» WHAT TO DO
The entries are to be returned exactly, with images left out.

» TASK INPUTS
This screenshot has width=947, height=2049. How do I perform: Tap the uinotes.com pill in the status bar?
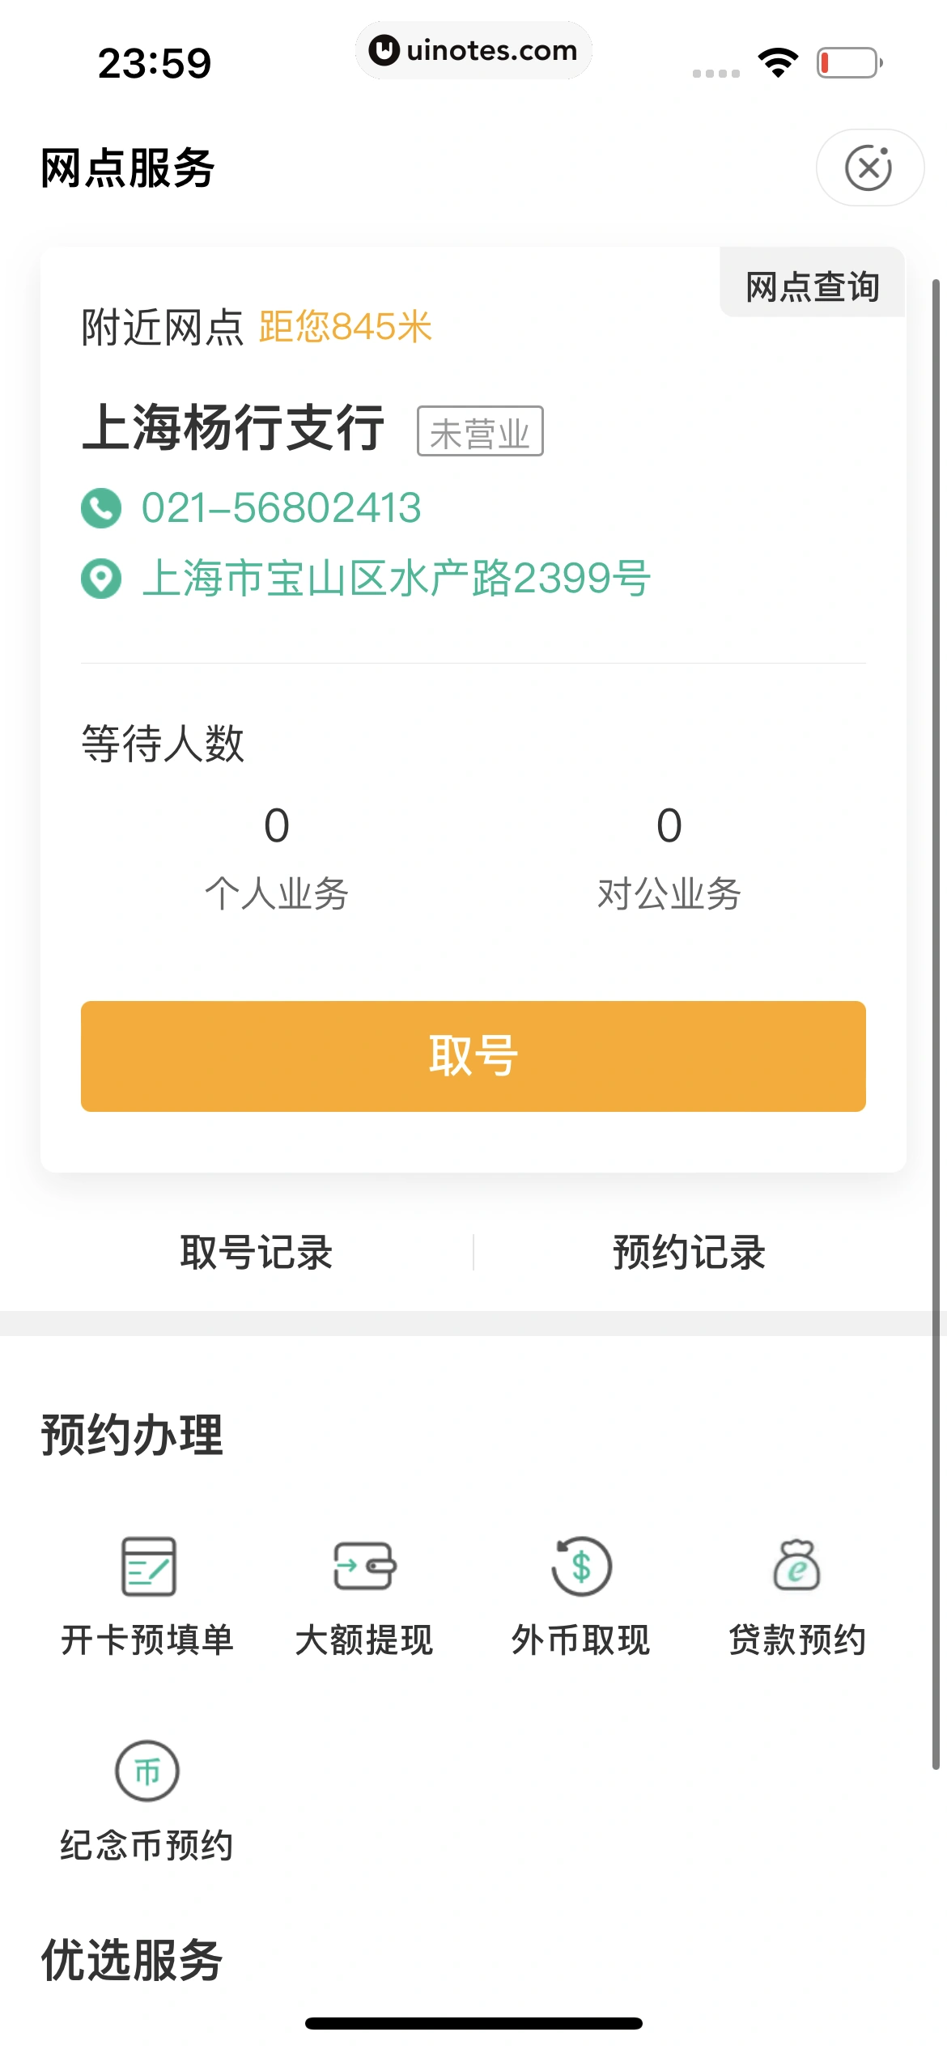point(474,51)

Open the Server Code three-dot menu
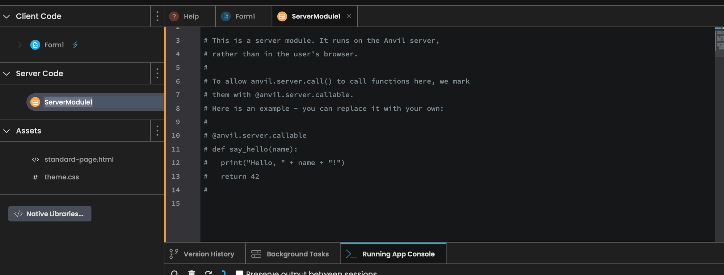click(157, 73)
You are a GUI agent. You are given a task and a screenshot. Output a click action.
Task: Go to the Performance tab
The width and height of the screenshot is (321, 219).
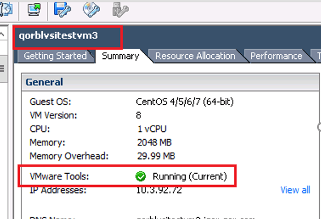(x=276, y=56)
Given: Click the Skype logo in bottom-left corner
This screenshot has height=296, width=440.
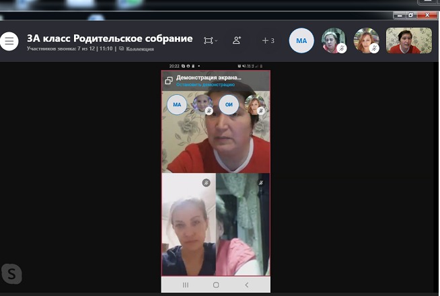Looking at the screenshot, I should click(x=11, y=273).
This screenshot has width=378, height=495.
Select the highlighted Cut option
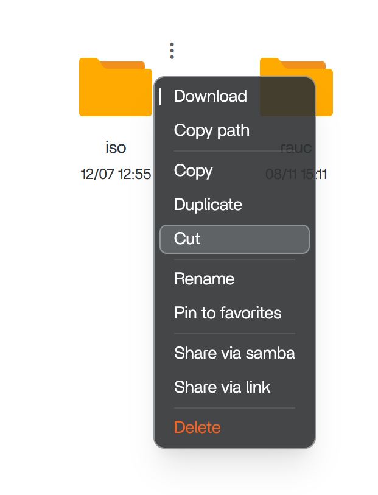tap(234, 239)
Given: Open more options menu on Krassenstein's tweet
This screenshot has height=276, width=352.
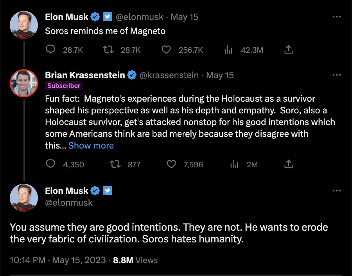Looking at the screenshot, I should tap(336, 75).
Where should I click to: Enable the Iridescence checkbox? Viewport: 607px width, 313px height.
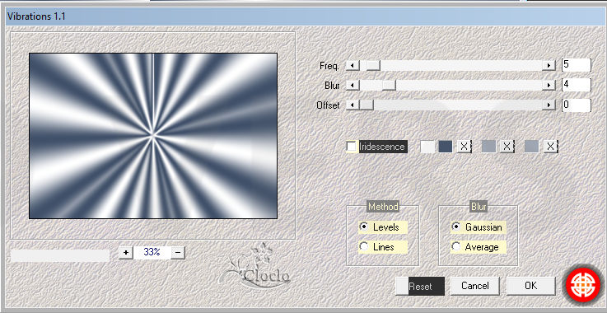tap(352, 147)
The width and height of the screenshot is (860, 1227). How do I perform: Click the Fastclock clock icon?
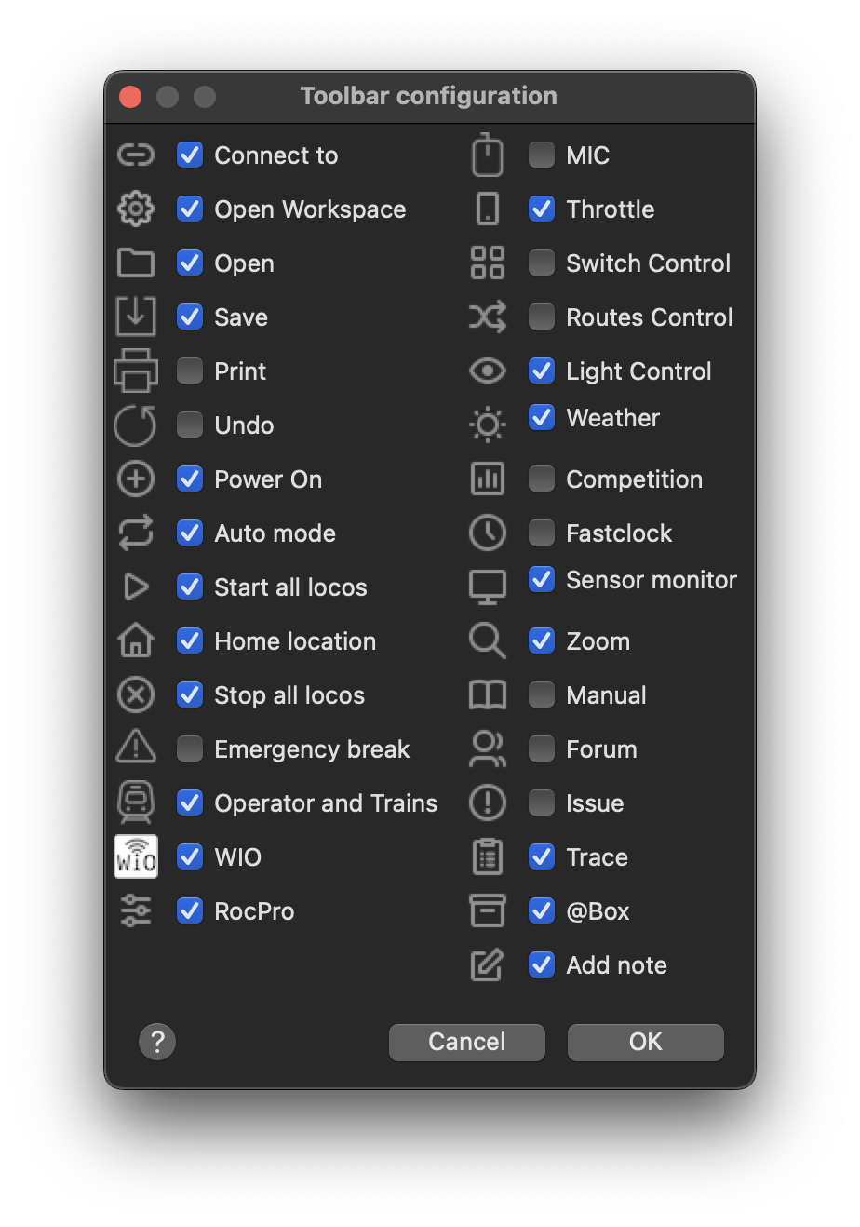tap(488, 533)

» TASK OUTPUT
This screenshot has width=947, height=2049. How do I perform: Tap the uinotes.com pill in the status bar?
point(474,51)

Open the Server Code three-dot menu
click(157, 73)
You are a GUI agent. You are given a task and a screenshot. Output a click action.
Task: Go to the Performance tab
The width and height of the screenshot is (321, 219).
(x=276, y=56)
Given: Click the Skype logo in bottom-left corner
This screenshot has height=296, width=440.
Looking at the screenshot, I should click(x=11, y=273).
This screenshot has width=378, height=495.
Select the highlighted Cut option
tap(234, 239)
Given: Open more options menu on Krassenstein's tweet
This screenshot has height=276, width=352.
Looking at the screenshot, I should tap(336, 75).
Where should I click to: Enable the Iridescence checkbox? Viewport: 607px width, 313px height.
tap(352, 147)
The width and height of the screenshot is (860, 1227). How do I perform: Click the Fastclock clock icon?
tap(488, 533)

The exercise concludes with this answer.